> **PROBLEM DESCRIPTION**:
Search the material below for the word "will". Copy every line that has it.

> **RECORDED DATA**:
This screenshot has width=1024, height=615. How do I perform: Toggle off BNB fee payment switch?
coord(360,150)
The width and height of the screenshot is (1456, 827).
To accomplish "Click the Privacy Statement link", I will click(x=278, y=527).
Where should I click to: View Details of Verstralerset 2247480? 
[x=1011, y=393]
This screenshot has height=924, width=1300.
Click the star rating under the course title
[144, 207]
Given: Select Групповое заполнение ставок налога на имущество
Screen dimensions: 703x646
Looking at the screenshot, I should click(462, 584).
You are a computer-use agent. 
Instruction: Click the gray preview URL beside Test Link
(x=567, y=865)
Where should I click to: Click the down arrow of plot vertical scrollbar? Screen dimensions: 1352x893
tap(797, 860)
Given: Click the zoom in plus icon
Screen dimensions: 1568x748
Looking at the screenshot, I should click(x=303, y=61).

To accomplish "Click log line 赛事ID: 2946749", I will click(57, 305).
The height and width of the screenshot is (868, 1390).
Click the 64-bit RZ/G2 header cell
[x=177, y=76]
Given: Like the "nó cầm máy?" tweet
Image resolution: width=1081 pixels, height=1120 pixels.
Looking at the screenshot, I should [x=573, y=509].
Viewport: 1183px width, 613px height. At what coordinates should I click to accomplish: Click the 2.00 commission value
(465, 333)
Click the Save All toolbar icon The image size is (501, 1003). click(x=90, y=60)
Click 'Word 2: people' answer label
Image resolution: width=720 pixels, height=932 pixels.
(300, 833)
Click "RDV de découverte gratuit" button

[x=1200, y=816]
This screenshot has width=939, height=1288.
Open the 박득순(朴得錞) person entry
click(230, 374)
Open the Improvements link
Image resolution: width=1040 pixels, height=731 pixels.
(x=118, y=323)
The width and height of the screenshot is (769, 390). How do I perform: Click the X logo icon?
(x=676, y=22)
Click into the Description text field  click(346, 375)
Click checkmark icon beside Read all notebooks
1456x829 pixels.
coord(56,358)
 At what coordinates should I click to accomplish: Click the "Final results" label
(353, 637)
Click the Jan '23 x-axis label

> **RESULT OF THIS EXERCISE**:
To accomplish "Click the Privacy Statement link", I will click(x=278, y=527).
To accomplish "Click log line 赛事ID: 2946749", I will click(57, 305).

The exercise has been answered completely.